Collected data entries:
####################

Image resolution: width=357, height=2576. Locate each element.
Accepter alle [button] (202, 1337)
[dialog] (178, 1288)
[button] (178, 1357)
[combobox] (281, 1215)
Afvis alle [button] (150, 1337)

####################

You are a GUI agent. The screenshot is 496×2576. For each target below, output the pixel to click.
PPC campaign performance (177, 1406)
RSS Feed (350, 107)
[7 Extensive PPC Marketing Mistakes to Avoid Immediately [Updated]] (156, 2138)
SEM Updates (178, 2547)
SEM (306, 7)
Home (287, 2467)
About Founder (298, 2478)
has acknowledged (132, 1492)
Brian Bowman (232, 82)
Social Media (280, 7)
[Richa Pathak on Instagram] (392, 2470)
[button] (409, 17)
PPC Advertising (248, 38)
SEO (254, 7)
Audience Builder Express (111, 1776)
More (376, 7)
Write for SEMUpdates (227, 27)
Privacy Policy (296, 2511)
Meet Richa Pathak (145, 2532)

####################

**Work instruction**
Could you restate, word for word, the lines above from the one with "SEM (306, 7)" to the one with "Meet Richa Pathak (145, 2532)", both included?

**The completed task**
SEM (306, 7)
Home (287, 2467)
About Founder (298, 2478)
has acknowledged (132, 1492)
Brian Bowman (232, 82)
Social Media (280, 7)
[Richa Pathak on Instagram] (392, 2470)
[button] (409, 17)
PPC Advertising (248, 38)
SEO (254, 7)
Audience Builder Express (111, 1776)
More (376, 7)
Write for SEMUpdates (227, 27)
Privacy Policy (296, 2511)
Meet Richa Pathak (145, 2532)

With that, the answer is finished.